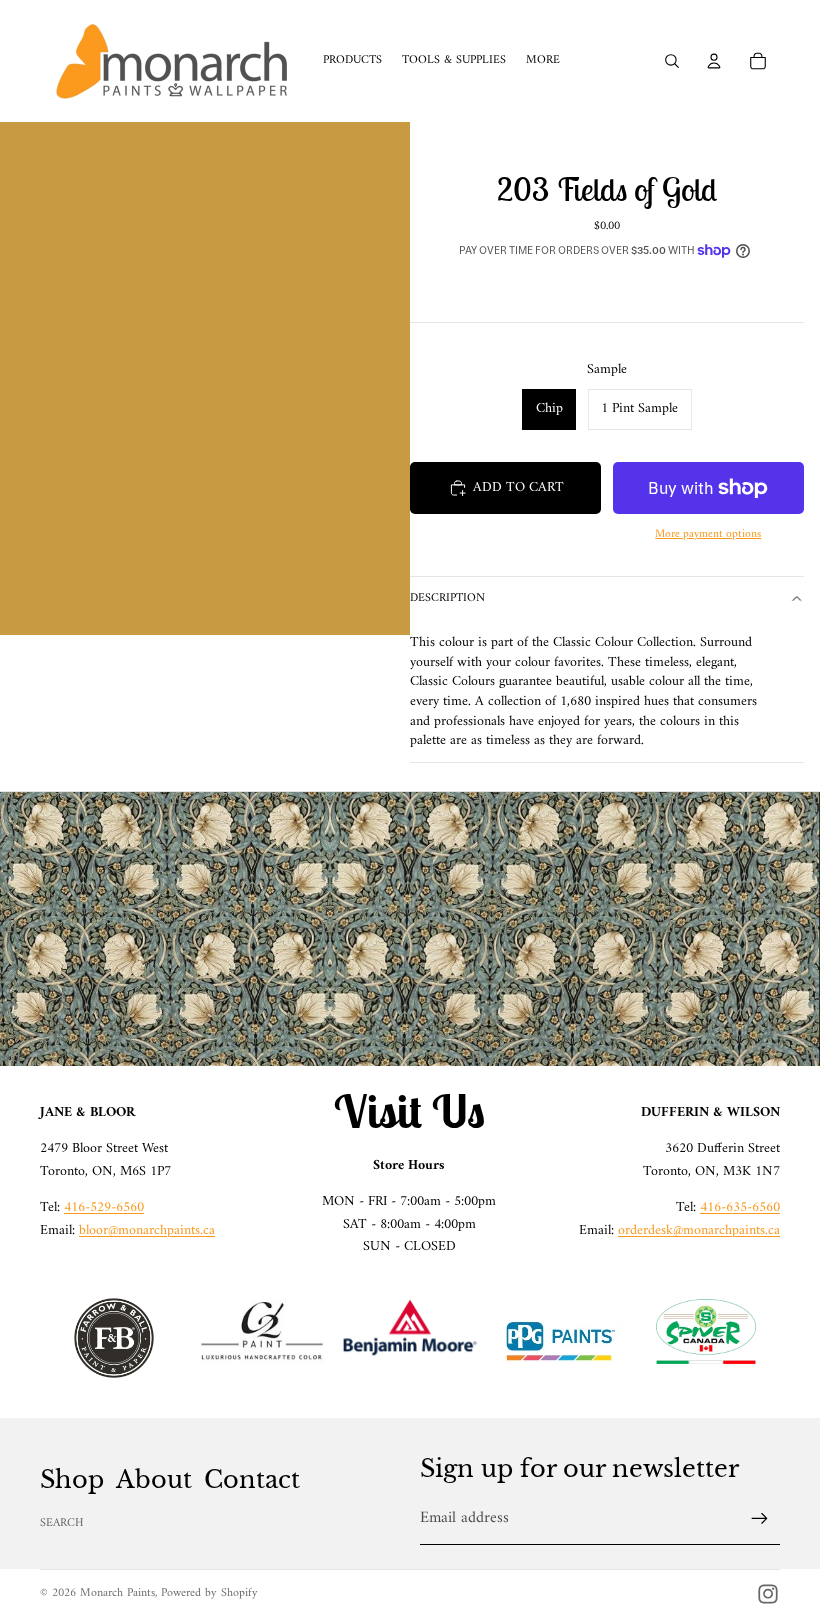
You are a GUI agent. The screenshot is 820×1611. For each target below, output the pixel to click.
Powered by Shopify (209, 1593)
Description (447, 598)
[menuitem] (543, 61)
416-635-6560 (740, 1207)
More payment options (708, 534)
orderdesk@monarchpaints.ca (699, 1230)
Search (62, 1523)
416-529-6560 (104, 1207)
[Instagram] (768, 1594)
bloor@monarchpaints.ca (147, 1230)
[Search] (672, 61)
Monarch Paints (117, 1593)
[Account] (714, 61)
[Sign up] (760, 1519)
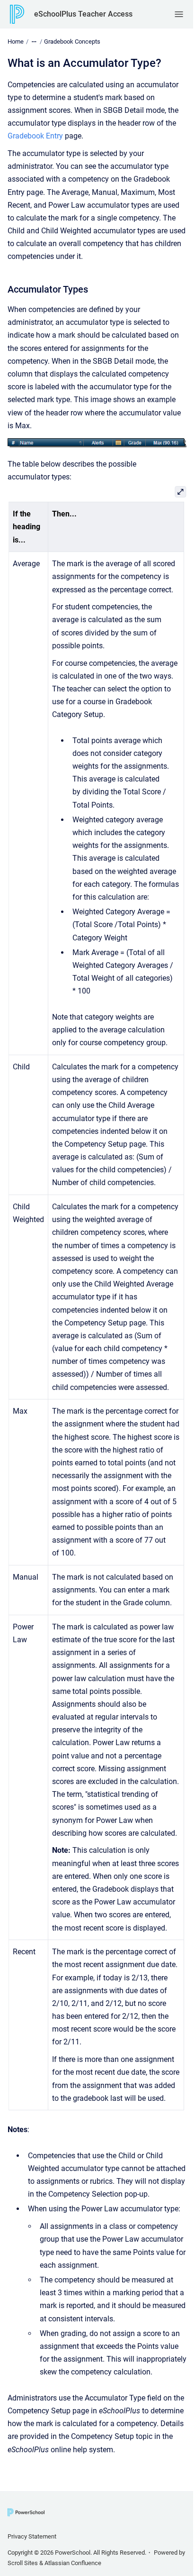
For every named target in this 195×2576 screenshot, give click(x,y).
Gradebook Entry (35, 135)
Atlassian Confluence (72, 2563)
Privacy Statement (32, 2536)
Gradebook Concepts (72, 41)
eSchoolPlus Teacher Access (83, 13)
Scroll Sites (23, 2563)
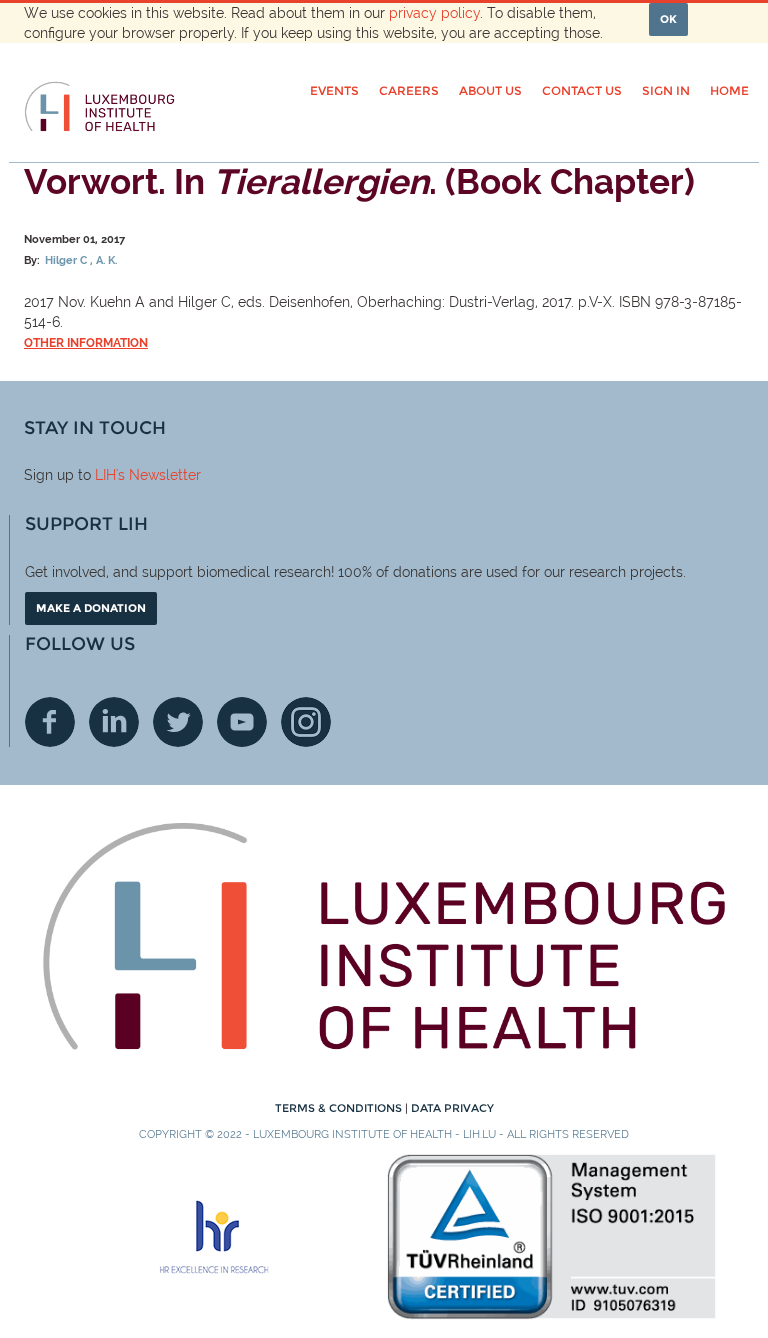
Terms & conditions (340, 1108)
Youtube (242, 722)
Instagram (306, 722)
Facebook (50, 722)
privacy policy (434, 13)
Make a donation (91, 608)
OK (668, 19)
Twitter (178, 722)
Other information (86, 343)
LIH (105, 475)
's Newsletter (158, 475)
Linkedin (114, 722)
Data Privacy (452, 1108)
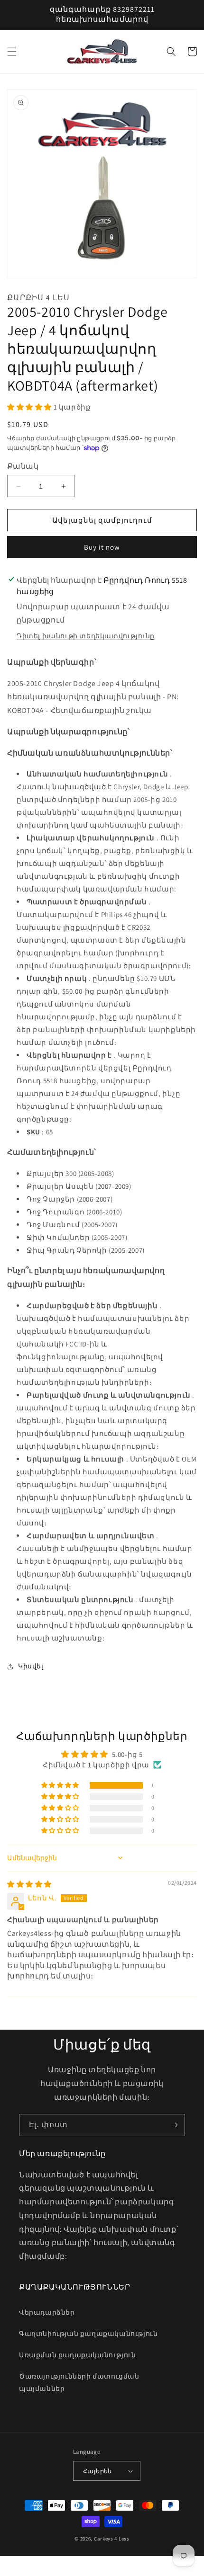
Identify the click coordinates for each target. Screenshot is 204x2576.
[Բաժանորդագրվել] (174, 2125)
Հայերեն (97, 2471)
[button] (11, 51)
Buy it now (102, 547)
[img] (29, 1884)
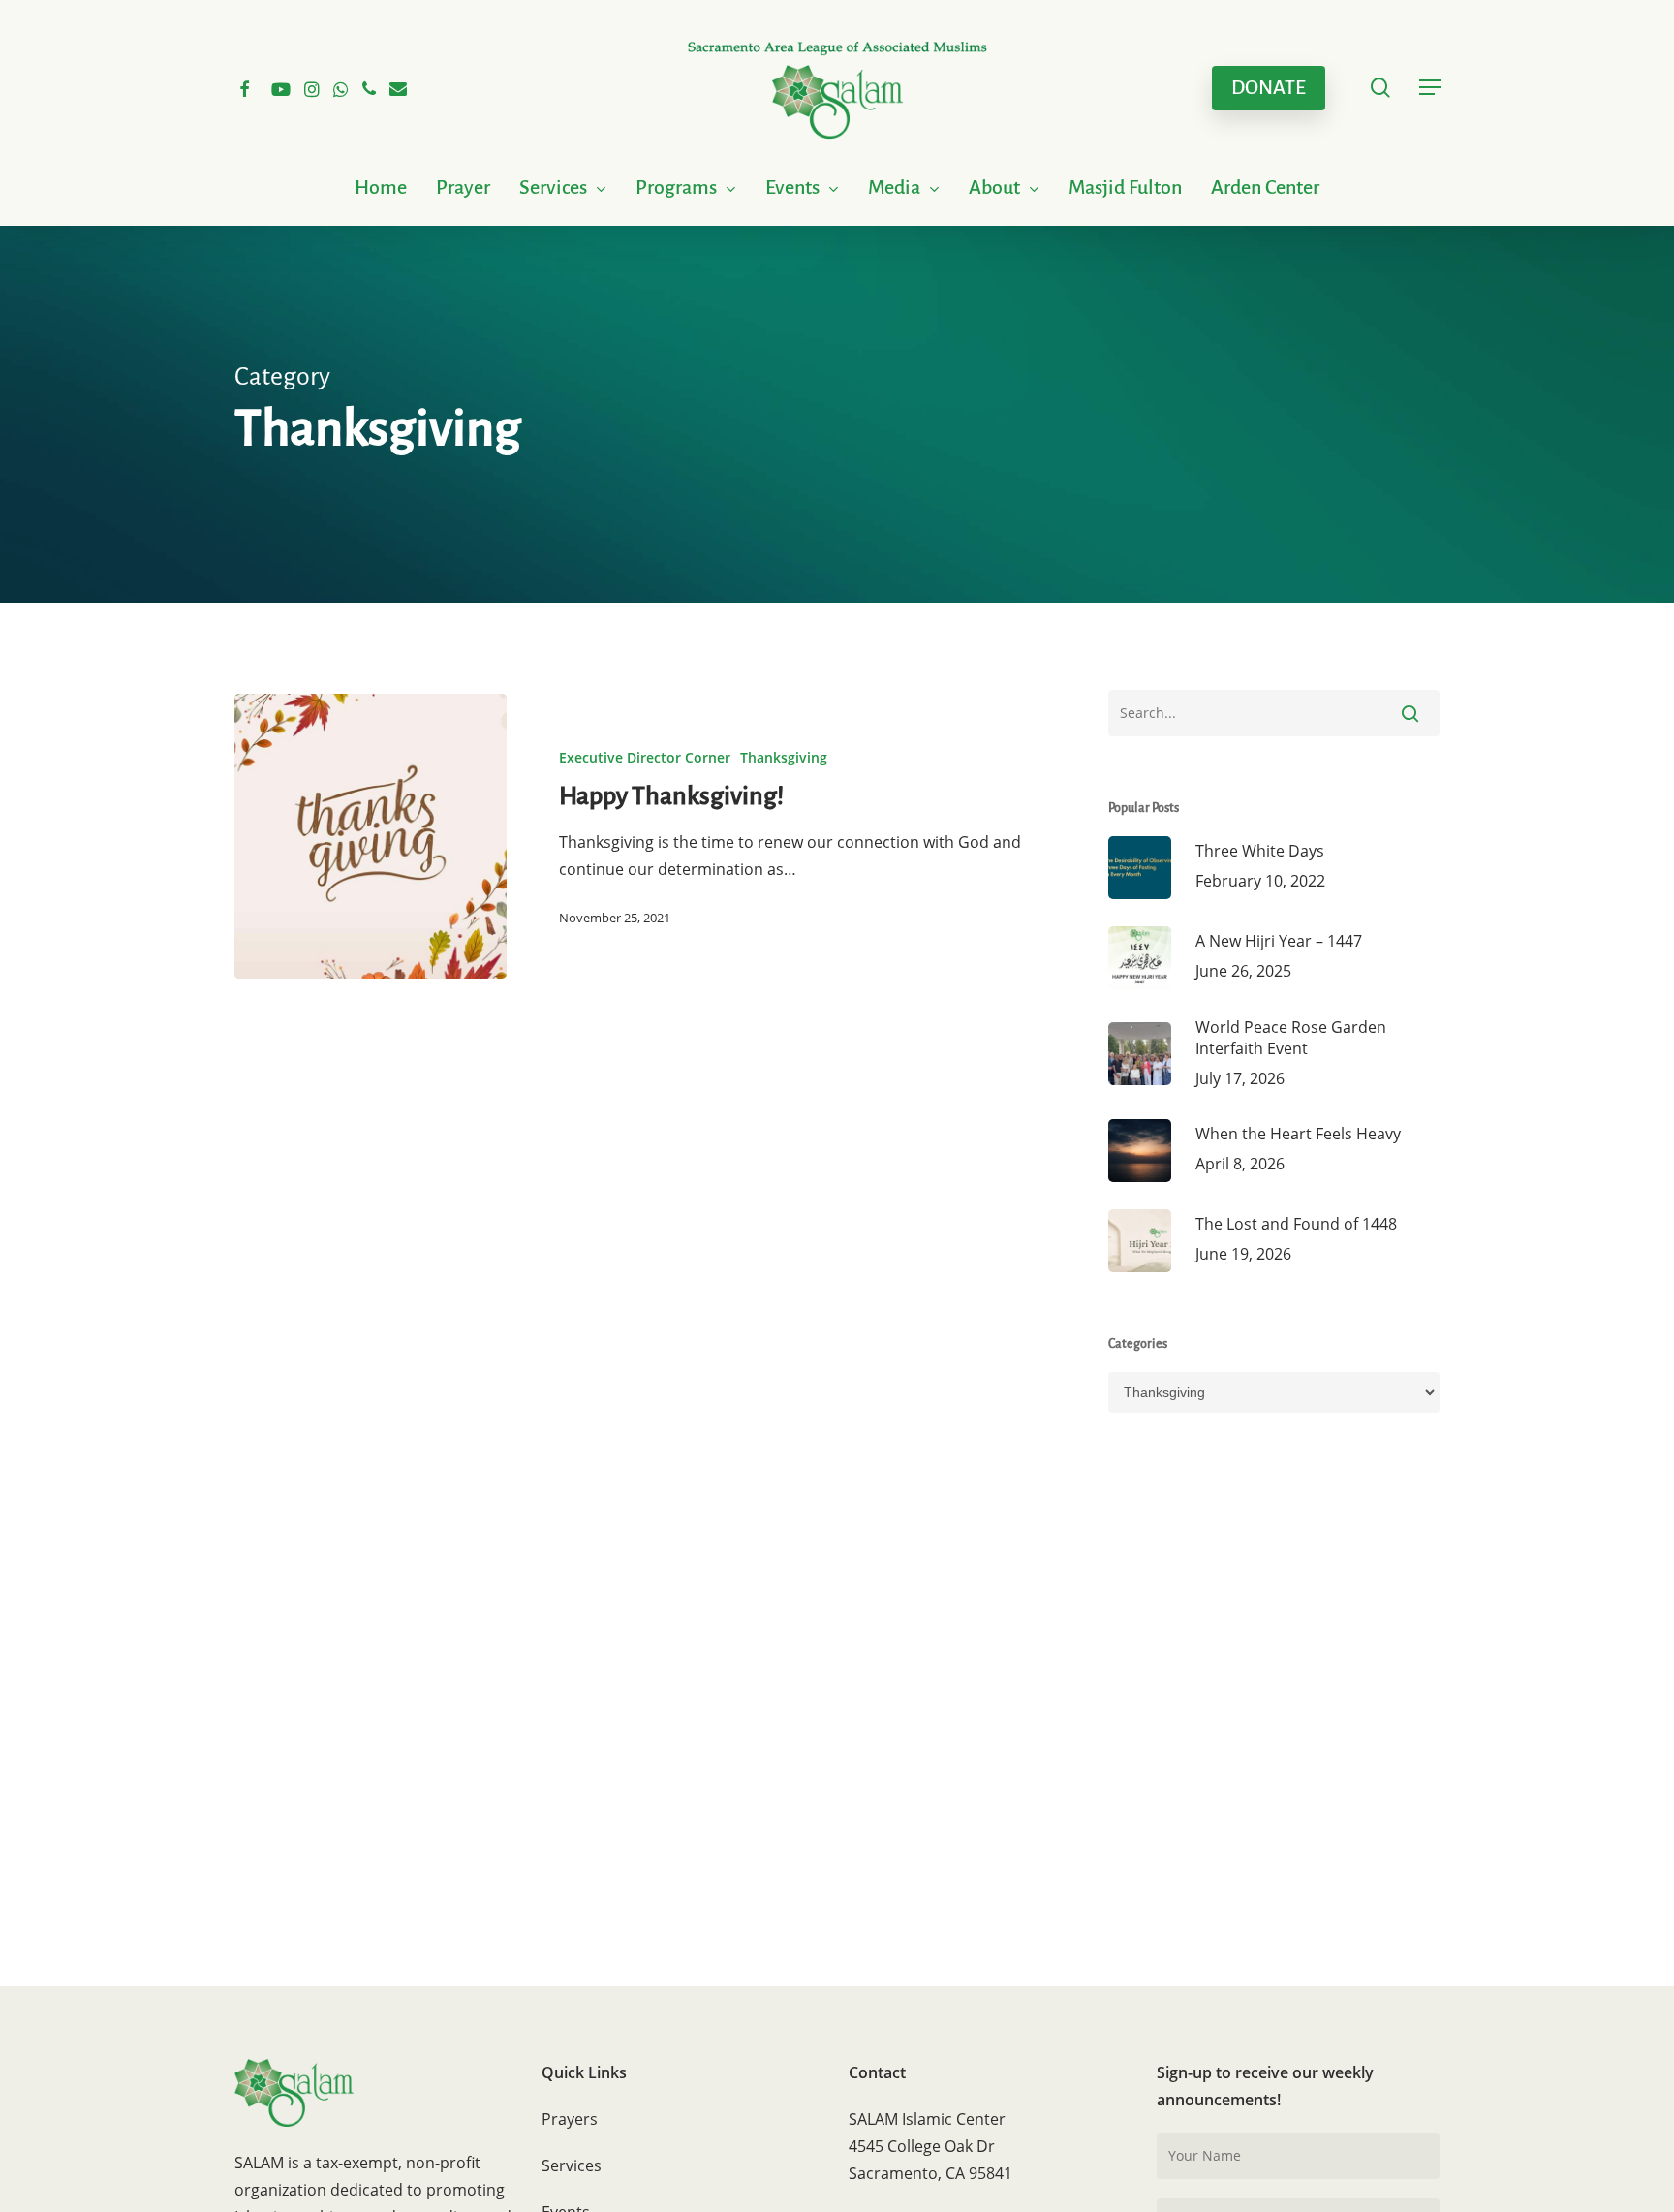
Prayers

Exercise aim
Which lines of the data include "monarchpaints"? Copy each of them.

Exercise output
orderdesk@monarchpaints.ca (699, 1230)
bloor@monarchpaints.ca (147, 1230)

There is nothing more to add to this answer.